Research Methods and Experiments
The ENRICH trial was an international, multicenter, randomized, open-label phase 2/3 superiority study conducted across 66 centers in the UK, Sweden, Norway, Finland, and Denmark. It enrolled MCL patients aged ≥60 years with Ann-Arbor stages II–IV and ECOG performance scores 0–2, who were randomized 1:1 to receive either ibrutinib-rituximab or standard immunochemotherapy (R-CHOP or bendamustine-rituximab). The primary endpoint was investigator-assessed PFS, with secondary endpoints including overall survival (OS), objective response rate, safety, and quality of life. All responding patients received 2 years of rituximab maintenance post-induction, while ibrutinib was continued until disease progression or unacceptable toxicity. Statistical analyses employed Cox proportional hazards models with predefined subgroup analyses (e.g., age, Ki67 expression, TP53 mutation). The trial aimed to enroll 400 patients to detect PFS superiority, assuming a median PFS of 30 months in the immunochemotherapy arm with a hazard ratio (HR) of 0.67 and 90% power. Data were censored as of June 30, 2024, with a median follow-up of 47.9 months.

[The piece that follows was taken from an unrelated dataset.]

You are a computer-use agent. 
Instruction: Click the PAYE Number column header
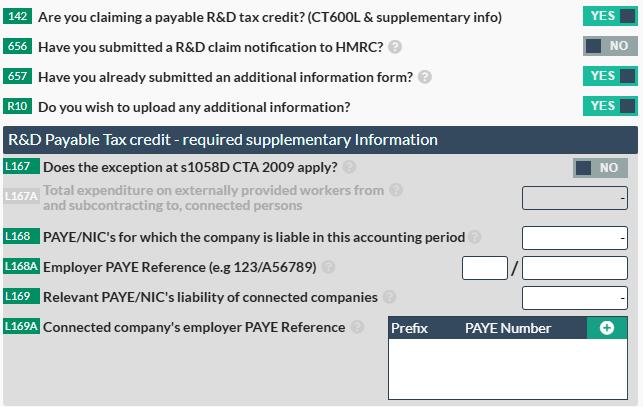coord(508,328)
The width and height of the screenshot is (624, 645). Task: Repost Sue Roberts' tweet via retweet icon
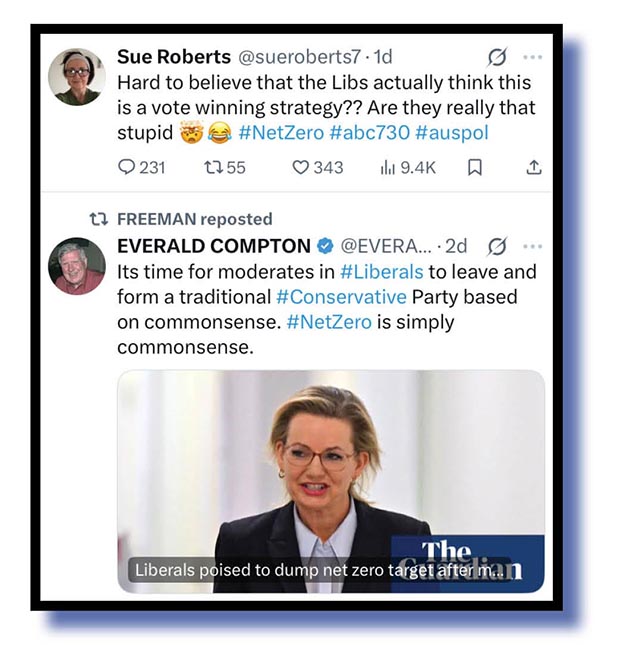click(213, 167)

Key Conclusions and Perspectives
Research Significance and Prospects
The ENRICH trial establishes ibrutinib-rituximab as a new first-line standard for elderly MCL patients, particularly demonstrating sustained PFS benefits during maintenance therapy. It provides critical evidence for optimizing treatment strategies in high-risk subgroups (e.g., TP53 mutations) and supports future investigations into long-term survival benefits and comparisons with next-generation BTK inhibitors or combined targeted therapies. The study also underscores the need to refine toxicity management, especially for infections and cardiovascular events in ibrutinib-treated patients, while highlighting the potential for personalized treatment approaches based on Ki67 expression levels. This research represents a pivotal shift toward chemo-free regimens in MCL treatment, offering improved efficacy-toxicity balances for elderly populations.
Conclusion
The ENRICH trial is a landmark randomized controlled study demonstrating that ibrutinib plus rituximab significantly prolongs PFS in elderly MCL patients compared to standard immunochemotherapy, particularly showing enhanced efficacy in the R-CHOP subgroup. While no significant OS difference was observed, this chemo-free combination provides a novel therapeutic option for patients ineligible for stem-cell transplantation. Safety profiles showed comparable grade ≥3 adverse event rates (67% vs 70%), though ibrutinib-rituximab was associated with higher risks of atrial fibrillation, infections, and bleeding, while immunochemotherapy showed greater hematologic toxicity. The regimen demonstrated superior efficacy in patients with low Ki67 expression (<30%), suggesting suitability for low-proliferation MCL. TP53-mutated patients also showed PFS improvement, albeit non-significant. These findings support ibrutinib-rituximab as a new first-line standard and emphasize the importance of personalized treatment strategies to optimize outcomes in high-risk populations. The study catalyzes the transition from traditional immunochemotherapy to chemo-free combinations in MCL management, offering safer and more effective options for elderly patients with significant clinical and research implications.